## What you should do:
If a line in the entries includes "Report", show that line.

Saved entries
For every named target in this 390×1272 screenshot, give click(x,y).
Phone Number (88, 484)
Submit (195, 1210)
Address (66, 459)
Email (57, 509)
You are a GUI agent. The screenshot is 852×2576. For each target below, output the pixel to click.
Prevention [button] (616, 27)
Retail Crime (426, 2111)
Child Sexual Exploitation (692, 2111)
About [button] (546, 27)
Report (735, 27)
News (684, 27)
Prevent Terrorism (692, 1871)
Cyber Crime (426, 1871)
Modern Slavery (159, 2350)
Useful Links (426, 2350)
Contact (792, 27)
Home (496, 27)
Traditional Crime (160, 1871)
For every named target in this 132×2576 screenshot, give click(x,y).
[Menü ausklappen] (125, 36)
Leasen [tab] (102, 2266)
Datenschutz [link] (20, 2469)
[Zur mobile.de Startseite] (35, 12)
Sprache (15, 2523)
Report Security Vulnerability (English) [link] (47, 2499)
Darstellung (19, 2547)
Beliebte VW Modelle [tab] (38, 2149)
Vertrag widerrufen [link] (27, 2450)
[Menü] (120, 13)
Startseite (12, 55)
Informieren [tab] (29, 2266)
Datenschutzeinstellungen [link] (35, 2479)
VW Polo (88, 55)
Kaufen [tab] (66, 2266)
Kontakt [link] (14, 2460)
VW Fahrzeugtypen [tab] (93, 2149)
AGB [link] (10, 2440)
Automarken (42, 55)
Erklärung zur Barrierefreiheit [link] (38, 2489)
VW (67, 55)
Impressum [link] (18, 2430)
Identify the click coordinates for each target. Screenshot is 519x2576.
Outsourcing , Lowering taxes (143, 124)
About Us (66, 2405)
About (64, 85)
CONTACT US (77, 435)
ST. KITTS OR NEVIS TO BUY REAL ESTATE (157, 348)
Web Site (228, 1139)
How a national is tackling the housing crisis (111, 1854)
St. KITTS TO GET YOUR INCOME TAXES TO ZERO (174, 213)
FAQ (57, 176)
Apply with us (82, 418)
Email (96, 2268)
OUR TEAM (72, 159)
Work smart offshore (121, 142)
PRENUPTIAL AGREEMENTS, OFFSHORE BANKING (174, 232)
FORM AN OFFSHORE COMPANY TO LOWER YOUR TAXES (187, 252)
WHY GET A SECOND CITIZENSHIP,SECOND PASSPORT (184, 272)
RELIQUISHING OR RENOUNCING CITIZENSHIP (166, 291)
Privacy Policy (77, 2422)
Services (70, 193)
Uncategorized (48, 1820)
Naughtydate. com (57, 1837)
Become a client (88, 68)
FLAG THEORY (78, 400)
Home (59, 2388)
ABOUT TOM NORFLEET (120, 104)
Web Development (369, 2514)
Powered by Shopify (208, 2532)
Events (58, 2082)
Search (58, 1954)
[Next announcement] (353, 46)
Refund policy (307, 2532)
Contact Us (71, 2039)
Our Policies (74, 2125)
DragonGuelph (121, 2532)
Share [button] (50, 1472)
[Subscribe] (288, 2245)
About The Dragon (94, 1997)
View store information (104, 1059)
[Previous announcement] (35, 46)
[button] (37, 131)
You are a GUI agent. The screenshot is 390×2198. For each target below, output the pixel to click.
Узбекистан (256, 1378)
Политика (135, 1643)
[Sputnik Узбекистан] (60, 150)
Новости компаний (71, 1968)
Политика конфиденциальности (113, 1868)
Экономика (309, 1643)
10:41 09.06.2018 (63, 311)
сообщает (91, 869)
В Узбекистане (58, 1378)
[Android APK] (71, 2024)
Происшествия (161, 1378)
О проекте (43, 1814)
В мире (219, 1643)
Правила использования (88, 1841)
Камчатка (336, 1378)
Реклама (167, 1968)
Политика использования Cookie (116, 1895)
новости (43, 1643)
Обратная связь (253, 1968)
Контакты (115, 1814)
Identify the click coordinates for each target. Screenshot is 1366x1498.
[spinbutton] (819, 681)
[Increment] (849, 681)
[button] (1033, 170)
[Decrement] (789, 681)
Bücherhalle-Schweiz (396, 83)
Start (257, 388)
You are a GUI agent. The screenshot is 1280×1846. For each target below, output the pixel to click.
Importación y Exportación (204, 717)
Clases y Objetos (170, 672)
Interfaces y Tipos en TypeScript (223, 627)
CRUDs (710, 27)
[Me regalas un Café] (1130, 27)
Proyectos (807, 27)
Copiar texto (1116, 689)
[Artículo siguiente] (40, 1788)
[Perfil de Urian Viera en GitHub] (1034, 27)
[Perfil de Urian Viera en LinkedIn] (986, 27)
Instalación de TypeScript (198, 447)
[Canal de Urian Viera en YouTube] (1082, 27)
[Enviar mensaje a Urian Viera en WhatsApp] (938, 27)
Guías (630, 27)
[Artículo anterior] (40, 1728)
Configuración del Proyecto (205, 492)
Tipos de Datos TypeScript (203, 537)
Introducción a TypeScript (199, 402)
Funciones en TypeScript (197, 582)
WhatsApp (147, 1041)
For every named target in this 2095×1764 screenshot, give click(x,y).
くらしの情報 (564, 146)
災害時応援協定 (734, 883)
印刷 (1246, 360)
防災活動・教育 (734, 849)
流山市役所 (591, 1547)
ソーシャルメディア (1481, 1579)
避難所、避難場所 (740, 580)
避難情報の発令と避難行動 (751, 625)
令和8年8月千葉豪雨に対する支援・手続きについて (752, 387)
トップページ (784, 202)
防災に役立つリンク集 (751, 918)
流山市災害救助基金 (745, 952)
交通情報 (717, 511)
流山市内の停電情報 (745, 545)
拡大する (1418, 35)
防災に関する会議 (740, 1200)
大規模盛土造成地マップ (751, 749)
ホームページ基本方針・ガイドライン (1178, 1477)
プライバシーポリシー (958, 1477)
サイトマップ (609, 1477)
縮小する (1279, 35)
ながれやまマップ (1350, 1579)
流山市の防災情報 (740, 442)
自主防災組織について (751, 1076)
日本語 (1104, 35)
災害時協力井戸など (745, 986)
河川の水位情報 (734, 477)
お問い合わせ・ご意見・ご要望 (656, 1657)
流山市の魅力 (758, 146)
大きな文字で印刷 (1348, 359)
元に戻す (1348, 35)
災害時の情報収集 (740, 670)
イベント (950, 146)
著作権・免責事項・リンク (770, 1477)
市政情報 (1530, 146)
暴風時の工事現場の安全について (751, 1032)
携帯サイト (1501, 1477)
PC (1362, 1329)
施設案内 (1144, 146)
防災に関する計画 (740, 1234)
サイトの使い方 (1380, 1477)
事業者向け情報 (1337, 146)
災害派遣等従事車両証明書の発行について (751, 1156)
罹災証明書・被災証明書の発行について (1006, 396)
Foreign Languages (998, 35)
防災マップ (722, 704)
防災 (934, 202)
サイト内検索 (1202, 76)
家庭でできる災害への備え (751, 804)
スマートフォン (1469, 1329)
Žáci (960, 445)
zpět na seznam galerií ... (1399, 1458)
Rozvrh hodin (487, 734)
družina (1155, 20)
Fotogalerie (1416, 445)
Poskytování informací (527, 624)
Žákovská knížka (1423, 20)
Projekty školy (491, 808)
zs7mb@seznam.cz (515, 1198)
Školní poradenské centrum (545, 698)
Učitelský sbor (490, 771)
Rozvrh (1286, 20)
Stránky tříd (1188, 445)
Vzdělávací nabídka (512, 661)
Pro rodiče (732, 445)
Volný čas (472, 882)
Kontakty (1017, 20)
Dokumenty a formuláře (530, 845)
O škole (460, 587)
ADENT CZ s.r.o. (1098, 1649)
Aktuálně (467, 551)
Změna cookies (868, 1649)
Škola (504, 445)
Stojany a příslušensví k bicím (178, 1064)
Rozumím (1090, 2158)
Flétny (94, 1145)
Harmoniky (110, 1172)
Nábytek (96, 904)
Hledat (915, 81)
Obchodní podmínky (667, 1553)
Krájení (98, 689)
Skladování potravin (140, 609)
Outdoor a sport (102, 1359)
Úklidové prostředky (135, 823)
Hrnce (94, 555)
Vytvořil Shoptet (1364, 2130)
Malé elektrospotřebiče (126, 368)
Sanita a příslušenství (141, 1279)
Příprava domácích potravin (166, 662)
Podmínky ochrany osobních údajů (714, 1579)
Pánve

## Output of the task:
Report (735, 27)
Report Security Vulnerability (English) [link] (47, 2499)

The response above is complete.